The composition of the present invention makes it possible to rapidly, safely and effectively desensitize a lithographic printing plate, and forms a strong hydrophilic film on the plate surface with extremely high printing durability. is now possible.

Claims (1)

[Claims] 1. Components (A) and (B) each consisting of the following compounds,
(C) and (D): (A) phytic acid or a functional derivative thereof, (B) a compound of the following general formula (I) or its hydrate MX_l (I
) [However, in the above formula, M represents a divalent metal atom, X represents a monovalent or divalent anion, and l represents an integer of 1 or 2], (C) the following general formula (II) The compound R_1-(C_nH_2_nO)-_mR_2(II) [
However, in the above formula, R_1 represents a hydrogen atom or a -COCH_3 group, and R_2 represents an alkyl group having 1 to 4 carbon atoms, a benzyl group, or -C_2H_4OC_4H_9
represents a group, n represents an integer of 1, 2 or 3, and m is
representing an integer of 1, 2, or 3], and (D) polyethylene glycol, as active ingredients. 2. The polyethylene glycol in the component (D) is 20
The composition of claim 1 having a number average molecular weight of 0 to 20,000. 3. The composition according to claim 1, wherein the divalent metal atom represented by M in the general formula (I) is selected from Ni, Cu, Mg, Co, and Ca. 4. In the general formula (I), the anion represented by X is selected from sulfate ion, acetate ion, monohydrogen phosphate ion, dihydrogen phosphate ion, citrate ion, and halogen ion.

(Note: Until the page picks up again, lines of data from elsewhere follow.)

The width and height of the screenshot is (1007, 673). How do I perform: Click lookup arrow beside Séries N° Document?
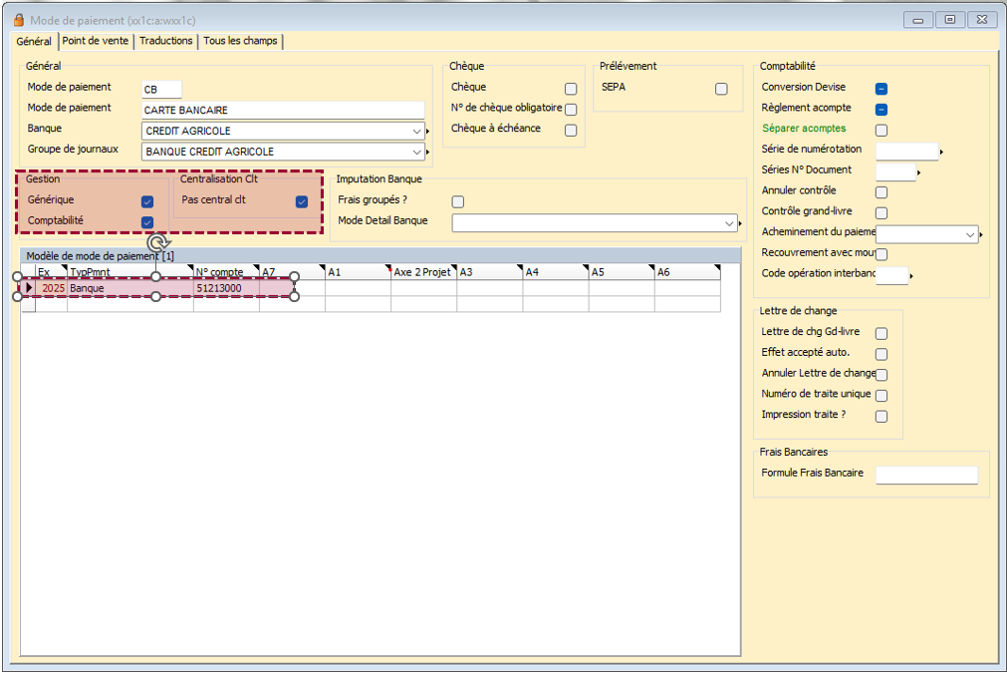click(x=918, y=173)
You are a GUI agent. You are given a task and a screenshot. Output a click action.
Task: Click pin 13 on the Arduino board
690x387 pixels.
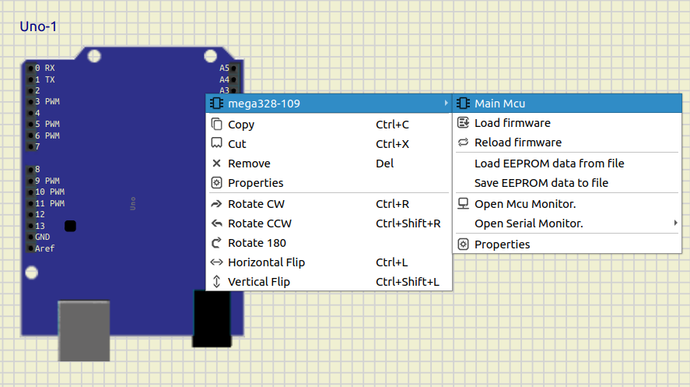pos(32,226)

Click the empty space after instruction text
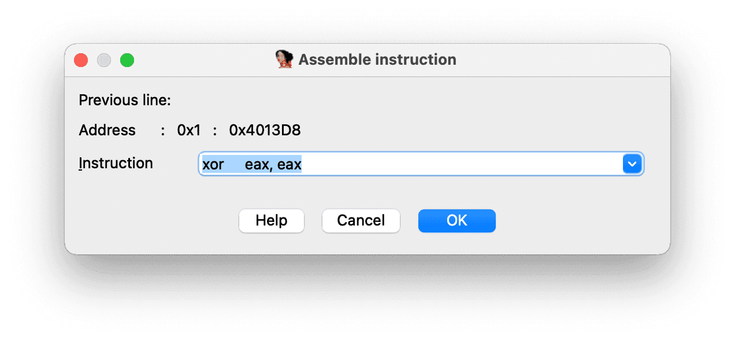tap(462, 165)
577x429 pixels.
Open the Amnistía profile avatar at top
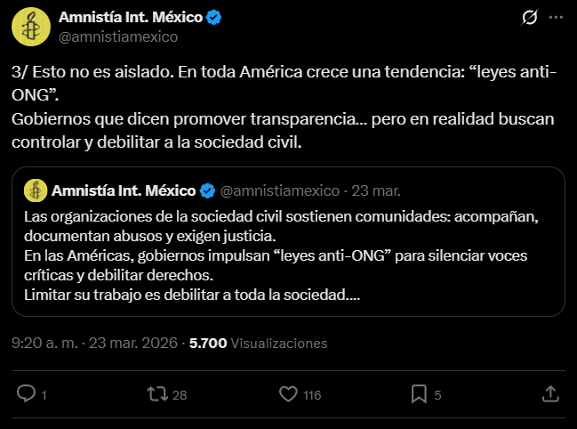point(30,26)
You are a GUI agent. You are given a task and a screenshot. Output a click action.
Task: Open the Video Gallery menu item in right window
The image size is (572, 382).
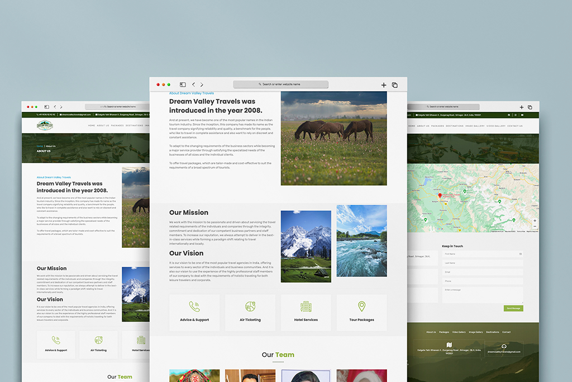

A composition according to scope 1. 5. In the component (C), the compound of general formula (II) is ethylene glycol dimethyl ether, ethylene glycol diethyl ether, ethylene glycol dibutyl ether, diethylene glycol diethyl ether, diethylene glycol dibutyl ether, ethylene glycol monomethyl ether, ethylene glycol monoethyl ether, ethylene Glycol monobutyl ether, ethylene glycol monophenyl ether, 2,2'-
Dihydroxydiethyl ether, 2-(2-methoxyethoxy)ethanol, diethylene glycol monoethyl ether, diethylene glycol monobutyl ether,
Claim 1 selected from triethylene glycol, triethylene glycol monomethyl ether, dipropylene glycol, tripropylene glycol monomethyl ether, tetraethylene glycol, propylene glycol monomethyl ether, propylene glycol monoethyl ether, and tripropylene glycol. Compositions as described. 6. The composition according to claim 1, wherein the functional derivative of phytic acid in component (A) is selected from water-soluble salts of phytic acid and monovalent or divalent metals. 7. The content of component (D) consisting of ethylene glycol is 1 to 20 parts by weight per 100 parts by weight of the composition, and the content of component (C) consisting of the compound of general formula (II) is 1 to 20 parts by weight. ~10 parts by weight, and the component (A
) is 0.4 to 20 parts by weight, and the content of component (B) consisting of the compound of general formula (I) is 1 to 10 moles per 1 mole of component (A). A composition according to claim 1.